В Хиве и в Бухаре делают очень плохой порох; а лучший привозится из России. Из России же идет в Хиву и в Бухару много серебряных и медных денег, которые там чеканят на свой лад. А своего серебра, железа или меди в землях тех нет.
Во время войны хивинского хана с бухарским, караваны, однако же, свободно ходят туда и сюда. Там все знают, что делается в России: там, например, слышно было на базарах, что у нас был набор, и распустили сверх этого слух, что турки взяли Казань. Пленные наши часто бранятся за такие вести с хивинцами, за вести, которым там верит не один базарный народ, а куш-беги и сам хан, которые ничем не лучше, ниже умнее любого тамошнего изувера. Так, например, сам я не раз слышал, как бедствующие пленники наши рассчитывают хивинцам великое могущество Государя нашего, Белого Царя, и толкуют им, что хан их живет и дышит милосердием Его, прибавляя, что русские могут
выручить страдальцев своих силою и разорить Хиву в пух. Но те всегда отвечают, что коли могли бы русские прийти, так пришли бы давно, и что они два раза уже пытались это сделать, и оба раза безуспешно [Хивинцы твердо уверены, что посылка вооруженного каравана в 1824 году и поход полковника Берга на Усть-Урт в 1826 были неудачные попытки завладеть Хивою.].

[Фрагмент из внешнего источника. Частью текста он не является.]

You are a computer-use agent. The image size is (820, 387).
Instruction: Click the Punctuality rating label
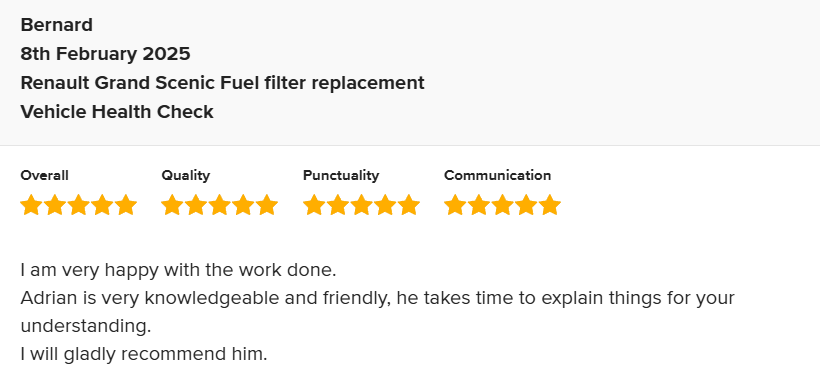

При мне двое хивинцев из Урганча купили себе по невольнику, один за 60, другой за 75 червонцев, из числа каких-то 12 человек, захваченных
адаевскими киргизами на Каспийском море, на
рыболовстве. Покупщики долго их осматривали, потом сторговались, сошлись и повели с базара как скотину. Сами хивинцы никогда не берутся за тяжелую, земляную, полевую или садовую работу: это всегда дело раба. Если бы не было у них русских да персиян, а иногда и калмыков, то не знаю, что бы вышло из садов и пашень их,
которые требуют невероятных, тяжких трудов, удобрения, назема, напуска и спуска воды, поливки, а наконец еще требуют, чтобы часто пололи, сгоняли птиц и прочее: словом, хивинцы живут вовсе на счет невольников своих, которых таскают
трухменцы и
киргизы, а изредка, при набегах на персидские границы, и сами хивинские узбеки и сарты.
В заключение обязан я сказать, кто спас меня от живой смерти, вывез, несмотря на страшный и ненарушаемый обычай хивинцев предавать смерти всякого, кто бы вздумал увести оттоль кяфыра, неверного, в Россию - это Табунбай Инкин, киргиз, чиклинского рода, назаровского отделения, который взял меня в работники. Во весь путь мой узнал было меня один только человек: беглый из Хивы же татарин, проживавший у разбойника Кутебара, который, как упомянул я, навестил караван наш; но хозяин мой, Табунбай, уверил его, что он ошибся, - и тот замолчал. Но здесь, в
Оренбурге, пришедшие с караваном хивинцы узнали все дело обстоятельно, и Табунбаю во веки веков нельзя более казаться в Хиву. Ясаулы, которые приезжают, как сказывал я, осматривать караван и собирать пошлину именем хивинского хана, строго обыскивают караваны: у меня было 20 писем от пленных русских; я зарыл письма на время обыска в землю, а после воротился с похода и забрал их, чтобы товарищи мои считали меня земляком своим русским, в чем иные сомневались, потому что я родился уже в Хиве. И сам я был принужден залезть в тюки и просидеть там на все время осмотра каравана.